(404g) An Integrated Modeling Framework for Kinetic Modeling of Red Oak Pyrolysis in a Vertical Tube Reactor Using the Isoconversional Method

Isoconversional methods are mainly used to calculate kinetic parameters for biomass pyrolysis using thermogravimetric analysis (TGA) data. However, due to the differences between a TGA analyzer and a practical pyrolysis reactor, these parameters calculated from isoconversional methods cannot be directly utilized for pyrolysis in an actual reactor. To overcome this limitation, a new modeling framework was proposed in this work.

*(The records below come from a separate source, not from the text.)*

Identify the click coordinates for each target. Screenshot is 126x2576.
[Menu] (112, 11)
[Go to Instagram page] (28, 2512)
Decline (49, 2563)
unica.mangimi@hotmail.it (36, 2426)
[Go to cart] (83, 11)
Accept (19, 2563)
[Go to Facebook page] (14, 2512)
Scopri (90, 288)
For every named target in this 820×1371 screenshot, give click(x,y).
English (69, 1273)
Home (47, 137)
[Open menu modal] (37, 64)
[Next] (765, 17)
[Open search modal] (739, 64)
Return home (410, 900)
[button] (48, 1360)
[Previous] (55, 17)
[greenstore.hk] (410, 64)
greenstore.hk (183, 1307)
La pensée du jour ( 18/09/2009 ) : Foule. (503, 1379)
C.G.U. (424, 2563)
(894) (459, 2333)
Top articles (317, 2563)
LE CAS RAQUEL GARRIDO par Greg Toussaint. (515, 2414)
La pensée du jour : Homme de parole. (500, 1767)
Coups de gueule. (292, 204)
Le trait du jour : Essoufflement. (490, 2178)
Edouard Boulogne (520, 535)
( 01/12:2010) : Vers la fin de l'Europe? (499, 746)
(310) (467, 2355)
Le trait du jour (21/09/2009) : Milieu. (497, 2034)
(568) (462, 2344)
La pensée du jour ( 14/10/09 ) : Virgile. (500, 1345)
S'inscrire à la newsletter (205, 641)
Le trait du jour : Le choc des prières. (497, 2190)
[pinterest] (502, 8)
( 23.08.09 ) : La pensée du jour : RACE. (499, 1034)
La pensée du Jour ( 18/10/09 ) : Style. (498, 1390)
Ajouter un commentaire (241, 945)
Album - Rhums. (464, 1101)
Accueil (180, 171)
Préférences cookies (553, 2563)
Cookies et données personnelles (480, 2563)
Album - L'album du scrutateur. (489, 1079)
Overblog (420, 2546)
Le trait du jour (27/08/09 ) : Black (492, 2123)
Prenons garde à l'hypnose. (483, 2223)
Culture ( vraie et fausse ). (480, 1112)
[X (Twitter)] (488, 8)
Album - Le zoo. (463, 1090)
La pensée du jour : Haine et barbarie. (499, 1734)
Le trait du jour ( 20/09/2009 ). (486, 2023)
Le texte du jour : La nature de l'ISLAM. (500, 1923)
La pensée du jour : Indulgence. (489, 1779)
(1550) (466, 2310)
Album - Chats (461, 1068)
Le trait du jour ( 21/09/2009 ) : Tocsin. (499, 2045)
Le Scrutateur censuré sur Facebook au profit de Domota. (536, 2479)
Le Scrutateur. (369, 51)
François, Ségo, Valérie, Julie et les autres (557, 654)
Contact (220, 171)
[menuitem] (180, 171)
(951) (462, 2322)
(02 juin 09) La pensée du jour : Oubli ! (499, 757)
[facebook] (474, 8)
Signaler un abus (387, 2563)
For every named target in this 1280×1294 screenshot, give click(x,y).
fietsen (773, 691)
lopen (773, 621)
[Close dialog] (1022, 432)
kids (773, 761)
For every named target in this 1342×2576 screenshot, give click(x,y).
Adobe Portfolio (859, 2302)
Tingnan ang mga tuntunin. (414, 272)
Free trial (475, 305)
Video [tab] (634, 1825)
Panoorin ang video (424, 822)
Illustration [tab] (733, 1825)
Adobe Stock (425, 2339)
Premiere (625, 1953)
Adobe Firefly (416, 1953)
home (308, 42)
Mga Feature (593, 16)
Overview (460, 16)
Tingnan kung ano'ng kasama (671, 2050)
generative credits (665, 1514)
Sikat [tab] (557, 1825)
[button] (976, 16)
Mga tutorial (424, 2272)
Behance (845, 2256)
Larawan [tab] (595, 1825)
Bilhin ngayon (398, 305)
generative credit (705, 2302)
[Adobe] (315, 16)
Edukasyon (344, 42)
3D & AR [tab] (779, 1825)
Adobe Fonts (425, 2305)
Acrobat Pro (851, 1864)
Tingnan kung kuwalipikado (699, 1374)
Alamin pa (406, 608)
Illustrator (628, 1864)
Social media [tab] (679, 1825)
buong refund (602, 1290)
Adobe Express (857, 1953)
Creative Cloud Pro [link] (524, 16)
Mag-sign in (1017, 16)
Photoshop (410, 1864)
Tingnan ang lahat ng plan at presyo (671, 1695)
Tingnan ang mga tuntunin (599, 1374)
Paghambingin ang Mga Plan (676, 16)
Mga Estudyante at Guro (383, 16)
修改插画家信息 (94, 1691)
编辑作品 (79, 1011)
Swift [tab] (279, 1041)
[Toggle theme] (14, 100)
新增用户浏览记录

In the current study, the Friedman method was integrated with a kinetic model to predict transient profiles of char, tar, and syngas from red oak pyrolysis in a vertical tube reactor. In the proposed modeling framework, the isoconversional method was coupled with the least-squares method to calculate kinetic parameters for red oak pyrolysis using TGA data at heating rates of 10, 20, 30, and 40 ℃/min. The calculated kinetic parameters were applied to a kinetic model to simulate pyrolysis in the vertical tube reactor. The particle swarm optimization (PSO) model and the sequential least-squares quadratic programming (SLSQP) model were integrated with the kinetic model to predict the production of char, tar, and syngas during the process. The kinetic model was validated with transient production data of char, tar, and syngas at experimental temperatures of 500 ℃, 600 ℃, and 700 ℃, indicating the effectiveness of the proposed framework in accurately predicting bioproduct yields from biomass pyrolysis.